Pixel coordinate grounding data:
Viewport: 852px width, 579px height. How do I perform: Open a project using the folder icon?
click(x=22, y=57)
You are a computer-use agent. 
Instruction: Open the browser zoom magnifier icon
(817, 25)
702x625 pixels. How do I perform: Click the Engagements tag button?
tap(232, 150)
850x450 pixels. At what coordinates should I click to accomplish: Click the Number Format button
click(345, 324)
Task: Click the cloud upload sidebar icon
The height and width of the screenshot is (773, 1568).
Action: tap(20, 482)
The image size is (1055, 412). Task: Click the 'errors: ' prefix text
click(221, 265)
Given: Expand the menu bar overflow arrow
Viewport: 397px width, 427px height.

• _What is required_
Could you reproduce the lines above, from the one that holds "The image size" through the last, exactly as they stand?

• _Response box_
The image size is (1055, 412). Task: Click the 'errors: ' prefix text
click(221, 265)
Given: Expand the menu bar overflow arrow
Viewport: 397px width, 427px height.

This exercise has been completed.